Try it
Switch "conversation" to "discussion" in the serverless functions text, then write out the passage starting with "Hopefully we’re now" and going on through "shared responsibility model.".

Source extract
^^^^

Before we start talking about how our serverless environment is setup, and what we do (and don’t) have access to, let’s quickly get on the same page about and define what we mean by “Serverless”.
I recently had a useful discussion on Twitter, about the different terms that come up in the Serverless world, and which ones are preferred so I’ll make sure throughout this article to be quite precise about the Serverless terms I use!
Useful clarification on terms surrounding Serverless 🙌🏼
Thanks @NMoutschen ! https://t.co/ZHol17kWtj
— Lou 👨💻🏋️♂️🎸🚴🏻♂️🏍 (@loujaybee) January 5, 2021
Today, we’re talking specifically about: “serverless functions”.
Serverless functions are what most people mean when they use the word “serverless”. The term “serverless” is confusing, as it means any service (not just compute i.e functions) where you don’t worry about the underlying server. For example, databases can be serverless, DynamoDB is a good example.
But, let’s try not to get too far down the rabbit hole of the semantics of the word serverless! Today we’re talking about serverless functions. Simple. Except, what is a serverless function? And what defines a serverless function?
Serverless functions are a computing execution model, which allows a cloud platform user to run application code, elastically, on-demand, without giving consideration to factors such as: scaling, or server provisioning (i.e how many servers you need to run at any given time).
An important note for our to discussion today about serverless environments, is that—rather counter-intuitively—in serverless there is of course, a server! It’s just that you, the serverless functions user, don’t have access to it.
Serverless functions are best defined by it’s characteristics: you (the user) doesn’t worry about the server, your code scales relative to the demand automatically, and you don’t pay for any unused or idle resources.
Hopefully we’re now on the same page about “serverless”, so let’s turn our attention to today’s main topic: environments. Let’s start our conversation by looking at precisely the dividing line between what you’re responsible for, and your cloud provider is responsible for.
With Serverless: What’s Your Responsibility Vs The Cloud Providers?
In just a moment, I’ll walk you through what things you can and can’t access in a serverless environment. But let’s just take things a step back, and review a concept that’s important to our discussion: the shared responsibility model.

^^^^

Given information
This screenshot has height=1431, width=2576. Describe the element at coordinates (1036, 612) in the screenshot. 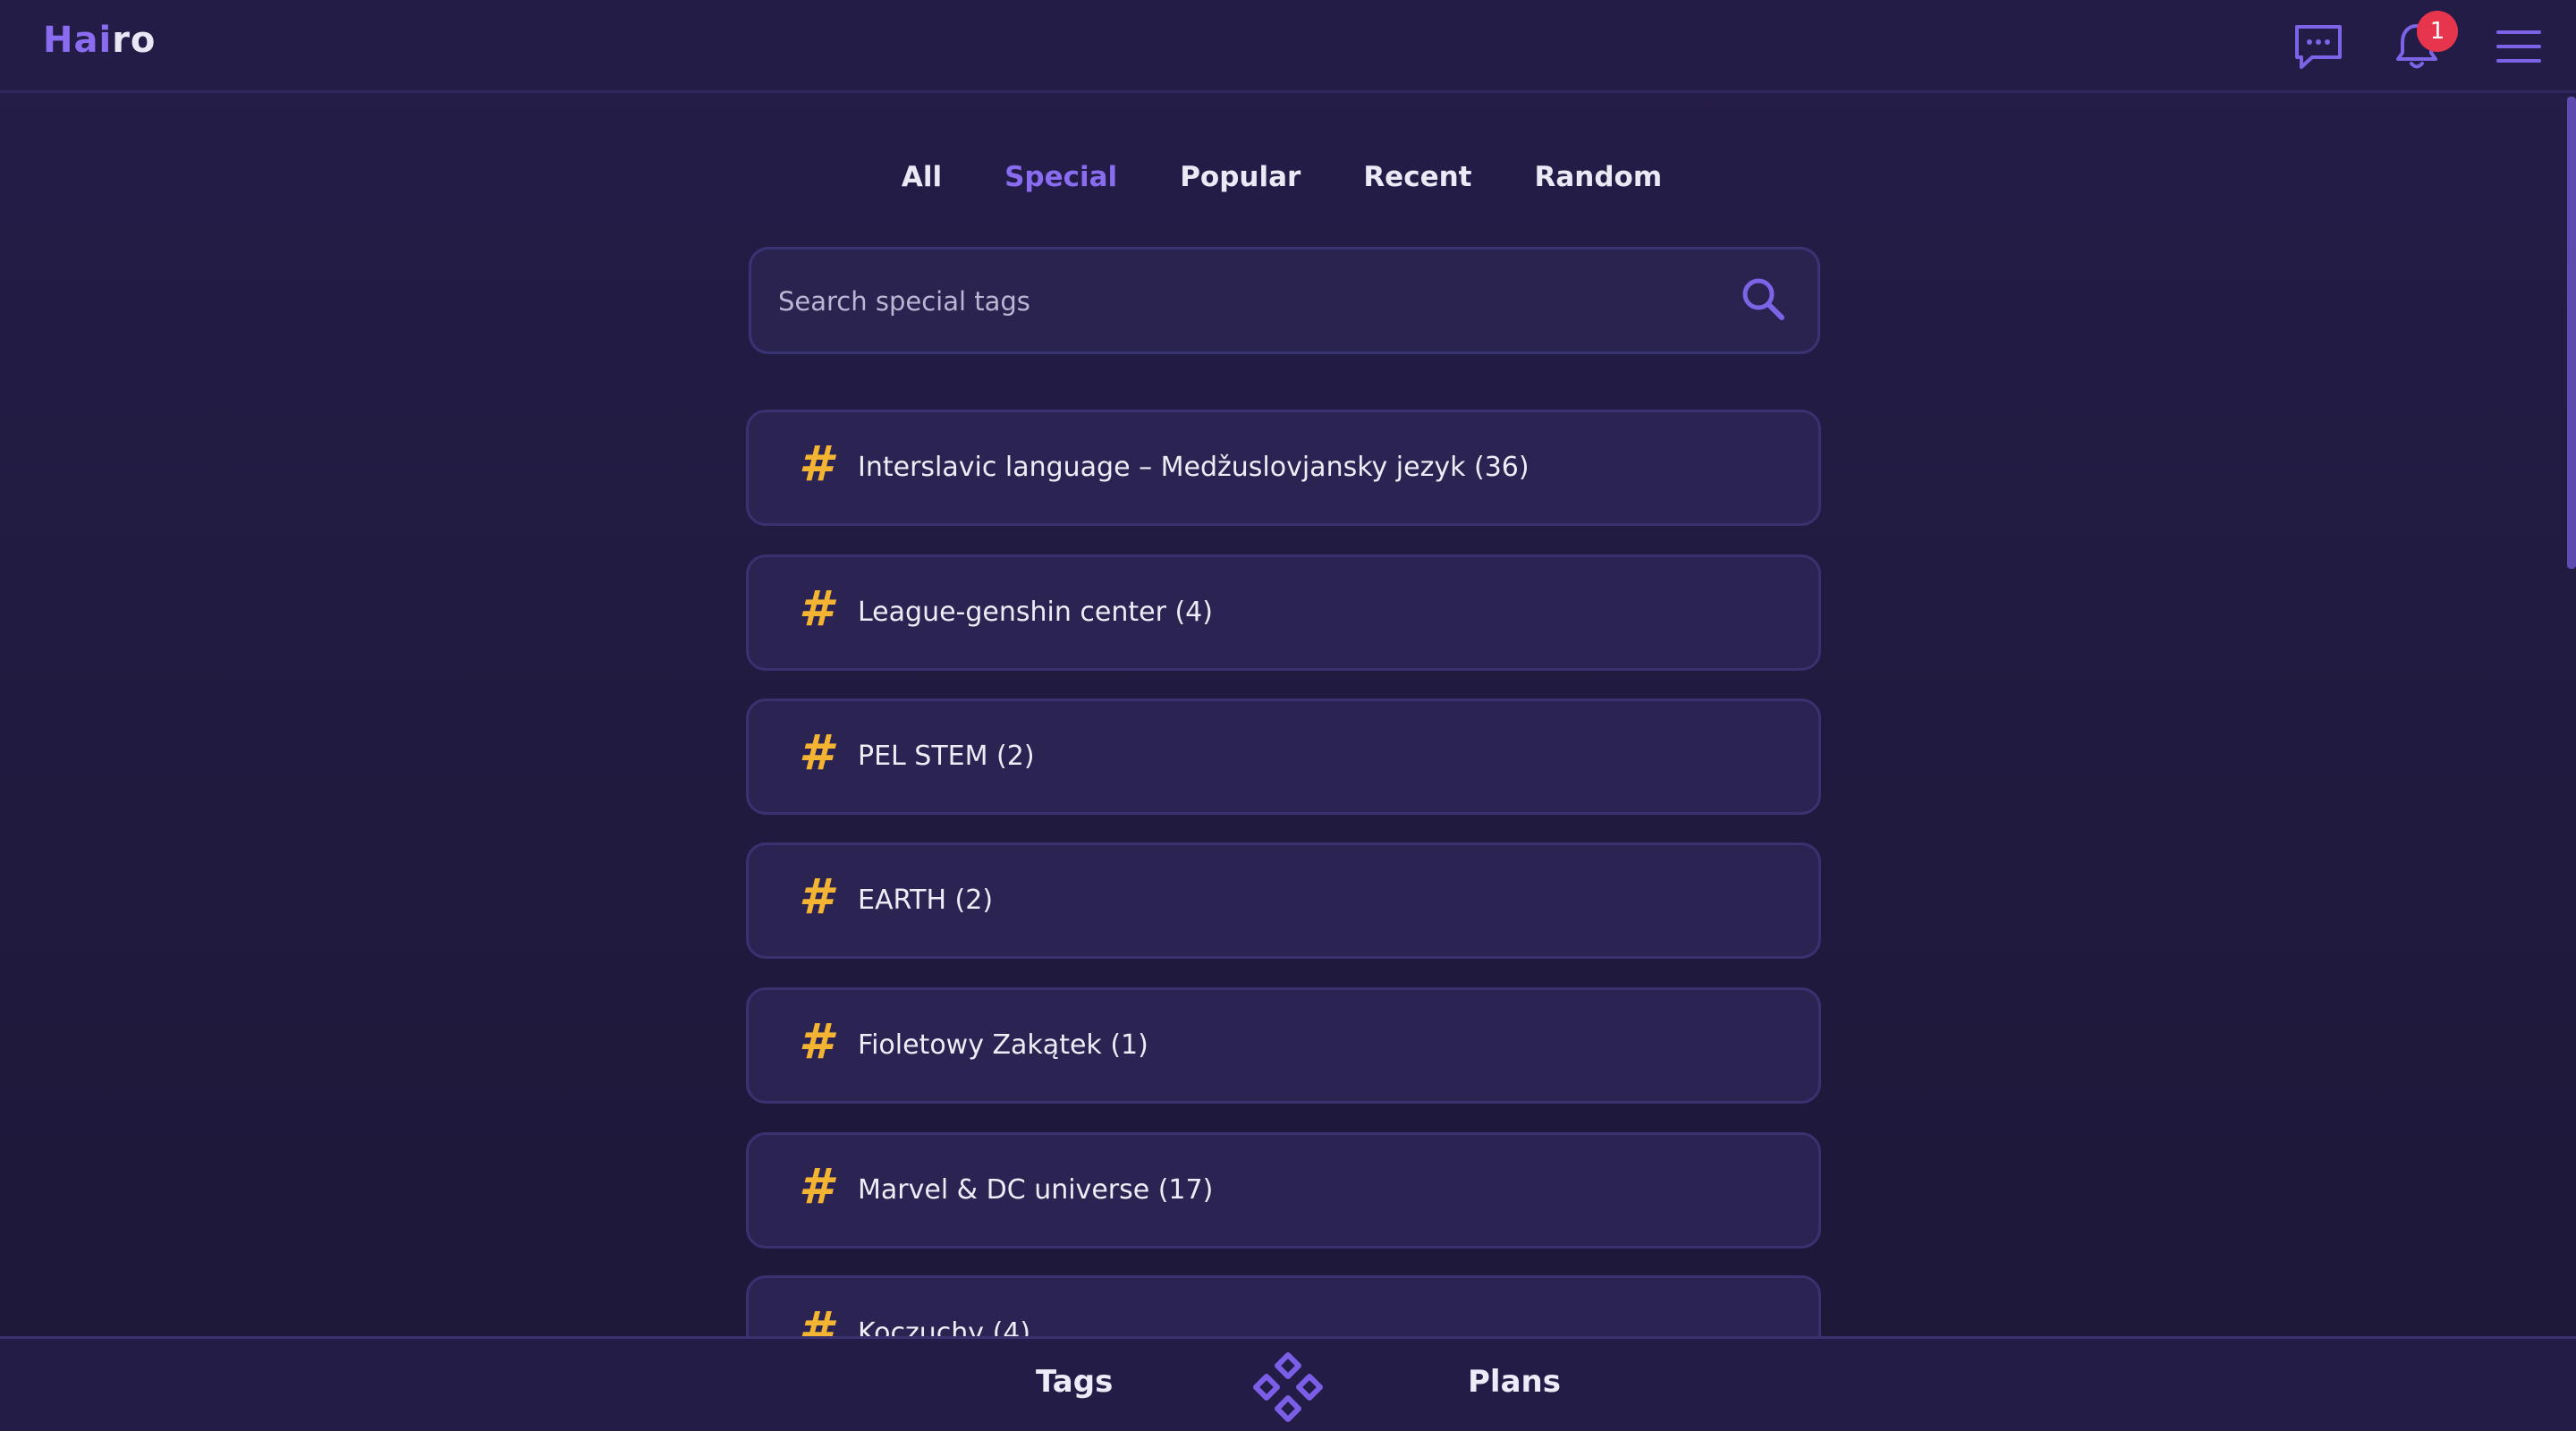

^^^^

Result
Hopefully we’re now on the same page about “serverless”, so let’s turn our attention to today’s main topic: environments. Let’s start our discussion by looking at precisely the dividing line between what you’re responsible for, and your cloud provider is responsible for.
With Serverless: What’s Your Responsibility Vs The Cloud Providers?
In just a moment, I’ll walk you through what things you can and can’t access in a serverless environment. But let’s just take things a step back, and review a concept that’s important to our discussion: the shared responsibility model.